> **TEXT**:
BEGIN
Using downloaded and verified file: ./data/cifar10_trainval.tar.gz
Extracting ./data/cifar10_trainval.tar.gz to ./data
Files already downloaded and verified
Using downloaded and verified file: ./data/cifar10_trainval.tar.gz
Extracting ./data/cifar10_trainval.tar.gz to ./data
Files already downloaded and verified


In [8]:
testset = TEST10(root=DATAROOT, train=False, download=True, transform=transform_test)
testloader = torch.utils.data.DataLoader(testset, batch_size=VAL_BATCH_SIZE, shuffle=False, num_workers=1)

In [9]:
# Specify the device for computation
device = 'cuda' if torch.cuda.is_available() else 'cpu'
net = VGG()
net = net.to(device)
if device =='cuda':
    print("Train on GPU...")
else:
    print("Train on CPU...")

Train on GPU...


In [10]:
# FLAG for loading the pretrained model
TRAIN_FROM_SCRATCH = False
# Code for loading checkpoint and recover epoch id.
CKPT_PATH = "./saved_model/model.h5"
def get_checkpoint(ckpt_path):
    try:
        ckpt = torch.load(ckpt_path)
    except Exception as e:
        print(e)
        return None
    return ckpt

ckpt = get_checkpoint(CKPT_PATH)
if ckpt is None or TRAIN_FROM_SCRATCH:
    if not TRAIN_FROM_SCRATCH:
        print("Checkpoint not found.")
    print("Training from scratch ...")
    start_epoch = 0
    current_learning_rate = INITIAL_LR
else:
    print("Successfully loaded checkpoint: %s" %CKPT_PATH)
    net.load_state_dict(ckpt['net'])
    start_epoch = ckpt['epoch'] + 1
    current_learning_rate = ckpt['lr']
    print("Starting from epoch %d " %start_epoch)

print("Starting from learning rate %f:" %current_learning_rate)

[Errno 2] No such file or directory: './saved_model/model.h5'
Checkpoint not found.
Training from scratch ...
Starting from learning rate 0.010000:


In [11]:
"""
Assignment 2(c)
In the targeted classification task, we use cross entropy loss with L2 
regularization as the learning object.
You need to formulate the cross-entropy loss function in PyTorch.
You should also specify a PyTorch Optimizer to optimize this loss function.
We recommend you to use the SGD-momentum with an initial learning rate 0.01 
and momentum 0.9 as a start.
"""
# Create loss function and specify regularization
criterion = nn.CrossEntropyLoss()
# Add optimizer
optimizer = optim.SGD(net.parameters(), lr=0.01, momentum=0.9, weight_decay=1e-4)

In [12]:
"""
Assignment 3(a)
Start the training process over the whole CIFAR-10 training dataset. 
For sanity check, you are required to report the initial loss value at 
the beginning of the training process and briefly justify this value. 
Run the training process for \textbf{a maximum of 30} epochs and you 
should be able to reach around \textbf{65\%} accuracy on the validation 
dataset.
"""
# Start the training/validation process
# The process should take about 5 minutes on a GTX 1070-Ti
# if the code is written efficiently.
global_step = 0
best_val_acc = 0

for i in range(start_epoch, EPOCHS):
    print(datetime.datetime.now())
    # Switch to train mode
    net.train()
    print("Epoch %d:" %i)
END
> **WORK INSTRUCTIONS**: Pick up the CIFAR-10 training notebook above right after its final print statement and carry the code forward.

> **GIVEN RECORDS**:
BEGIN
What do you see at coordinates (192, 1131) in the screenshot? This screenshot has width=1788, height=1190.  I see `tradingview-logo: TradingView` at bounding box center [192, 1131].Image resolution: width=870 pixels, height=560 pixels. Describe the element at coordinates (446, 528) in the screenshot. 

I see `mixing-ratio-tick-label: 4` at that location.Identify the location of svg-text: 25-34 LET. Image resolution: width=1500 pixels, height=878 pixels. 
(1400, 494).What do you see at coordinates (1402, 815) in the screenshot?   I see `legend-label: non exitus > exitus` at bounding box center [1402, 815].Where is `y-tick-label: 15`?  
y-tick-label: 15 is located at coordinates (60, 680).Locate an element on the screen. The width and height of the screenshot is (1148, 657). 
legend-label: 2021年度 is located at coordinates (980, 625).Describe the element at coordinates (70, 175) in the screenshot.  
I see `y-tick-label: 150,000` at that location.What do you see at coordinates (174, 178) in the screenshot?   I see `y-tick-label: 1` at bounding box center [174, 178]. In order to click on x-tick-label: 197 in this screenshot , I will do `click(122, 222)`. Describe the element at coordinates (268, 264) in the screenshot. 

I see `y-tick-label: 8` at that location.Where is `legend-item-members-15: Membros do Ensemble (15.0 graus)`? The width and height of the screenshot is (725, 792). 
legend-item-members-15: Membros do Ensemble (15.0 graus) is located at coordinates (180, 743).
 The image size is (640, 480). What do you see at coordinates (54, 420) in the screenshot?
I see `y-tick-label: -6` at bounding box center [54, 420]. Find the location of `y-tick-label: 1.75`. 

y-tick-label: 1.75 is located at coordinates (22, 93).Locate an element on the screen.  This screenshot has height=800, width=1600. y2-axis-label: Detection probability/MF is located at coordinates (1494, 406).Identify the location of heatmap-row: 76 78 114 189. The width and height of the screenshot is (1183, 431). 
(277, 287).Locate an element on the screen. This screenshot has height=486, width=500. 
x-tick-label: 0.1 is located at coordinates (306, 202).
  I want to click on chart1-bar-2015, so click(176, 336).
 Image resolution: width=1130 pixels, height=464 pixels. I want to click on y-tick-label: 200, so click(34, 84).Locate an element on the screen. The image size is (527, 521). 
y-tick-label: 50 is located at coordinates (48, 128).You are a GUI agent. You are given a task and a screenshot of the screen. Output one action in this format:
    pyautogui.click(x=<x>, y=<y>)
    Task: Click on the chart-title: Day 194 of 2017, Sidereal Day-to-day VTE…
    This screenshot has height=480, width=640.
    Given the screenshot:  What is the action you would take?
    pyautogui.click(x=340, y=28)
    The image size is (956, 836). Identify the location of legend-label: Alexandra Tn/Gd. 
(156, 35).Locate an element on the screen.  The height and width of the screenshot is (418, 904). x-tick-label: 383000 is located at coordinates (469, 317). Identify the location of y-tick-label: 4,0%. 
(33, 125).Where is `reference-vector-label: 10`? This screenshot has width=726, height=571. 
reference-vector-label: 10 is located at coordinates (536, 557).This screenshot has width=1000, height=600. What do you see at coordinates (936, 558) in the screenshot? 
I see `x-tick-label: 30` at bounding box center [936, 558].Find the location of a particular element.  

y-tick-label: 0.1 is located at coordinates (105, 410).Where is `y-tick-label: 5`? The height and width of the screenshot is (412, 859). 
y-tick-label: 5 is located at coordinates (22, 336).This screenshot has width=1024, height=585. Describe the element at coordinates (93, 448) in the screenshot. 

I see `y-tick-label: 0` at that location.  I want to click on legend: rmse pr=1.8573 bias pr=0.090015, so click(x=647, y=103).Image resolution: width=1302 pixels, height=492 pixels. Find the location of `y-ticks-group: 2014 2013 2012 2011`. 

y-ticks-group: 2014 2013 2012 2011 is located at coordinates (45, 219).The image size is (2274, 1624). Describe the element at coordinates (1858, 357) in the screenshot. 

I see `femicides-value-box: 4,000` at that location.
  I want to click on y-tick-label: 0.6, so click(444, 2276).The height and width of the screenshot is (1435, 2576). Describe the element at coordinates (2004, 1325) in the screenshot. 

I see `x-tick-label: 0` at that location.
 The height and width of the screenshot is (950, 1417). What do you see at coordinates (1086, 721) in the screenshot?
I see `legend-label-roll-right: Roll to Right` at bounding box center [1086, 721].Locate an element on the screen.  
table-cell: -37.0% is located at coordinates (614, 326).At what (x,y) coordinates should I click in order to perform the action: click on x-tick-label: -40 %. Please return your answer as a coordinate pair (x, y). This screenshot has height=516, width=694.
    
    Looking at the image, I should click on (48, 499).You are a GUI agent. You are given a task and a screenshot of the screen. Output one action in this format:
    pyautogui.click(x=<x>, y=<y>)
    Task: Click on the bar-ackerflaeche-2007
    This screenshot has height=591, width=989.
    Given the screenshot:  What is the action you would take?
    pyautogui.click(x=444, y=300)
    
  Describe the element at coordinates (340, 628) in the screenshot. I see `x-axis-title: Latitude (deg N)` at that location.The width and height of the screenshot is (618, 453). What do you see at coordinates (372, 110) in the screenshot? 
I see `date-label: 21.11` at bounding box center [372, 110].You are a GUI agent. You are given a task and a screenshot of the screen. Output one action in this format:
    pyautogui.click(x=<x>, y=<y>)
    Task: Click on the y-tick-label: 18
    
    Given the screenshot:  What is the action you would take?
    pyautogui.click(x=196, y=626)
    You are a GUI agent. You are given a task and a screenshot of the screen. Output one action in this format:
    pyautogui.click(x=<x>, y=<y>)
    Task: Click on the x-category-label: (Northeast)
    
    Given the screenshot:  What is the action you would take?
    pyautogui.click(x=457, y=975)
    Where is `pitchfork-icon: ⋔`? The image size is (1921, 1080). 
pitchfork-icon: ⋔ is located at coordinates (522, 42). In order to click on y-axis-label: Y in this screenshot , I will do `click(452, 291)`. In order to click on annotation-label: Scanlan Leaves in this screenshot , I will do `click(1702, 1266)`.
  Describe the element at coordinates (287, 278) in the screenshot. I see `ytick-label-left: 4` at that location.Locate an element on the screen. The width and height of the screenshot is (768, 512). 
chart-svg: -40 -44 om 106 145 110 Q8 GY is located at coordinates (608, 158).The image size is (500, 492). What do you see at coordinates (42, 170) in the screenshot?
END
> **OUTPUT OF THE TASK**:
    total_examples = 0
    correct_examples = 0

    train_loss = 0
    train_acc = 0
    # Train the training dataset for 1 epoch.
    print(len(trainloader))
    for batch_idx, (inputs, targets) in enumerate(trainloader):
        # Copy inputs to device
        inputs = inputs.cuda()
        targets = targets.cuda()
        # Zero the gradient
        optimizer.zero_grad()
        # Generate output
        outputs = net(inputs)
        loss = criterion(outputs, targets)
        # Now backward loss
        loss.backward()
        # Apply gradient
        optimizer.step()
        # Calculate predicted labels
        _, predicted = torch.max(outputs.data, 1)
        # Calculate accuracy
        total_examples += targets.size(0)
        correct_examples += (predicted == targets).sum().item()

        train_loss += loss

        global_step += 1
        if global_step % 100 == 0:
            avg_loss = train_loss / (batch_idx + 1)
        pass
    avg_acc = correct_examples / total_examples
    print("Training loss: %.4f, Training accuracy: %.4f" %(avg_loss, avg_acc))
    print(datetime.datetime.now())
    # Validate on the validation dataset
    print("Validation...")
    total_examples = 0
    correct_examples = 0
    
    net.eval()

    val_loss = 0
    val_acc = 0
    # Disable gradient during validation
    with torch.no_grad():
        for batch_idx, (inputs, targets) in enumerate(valloader):
            # Copy inputs to device
            inputs = inputs.cuda()
            targets = targets.cuda()
            # Zero the gradient
            optimizer.zero_grad()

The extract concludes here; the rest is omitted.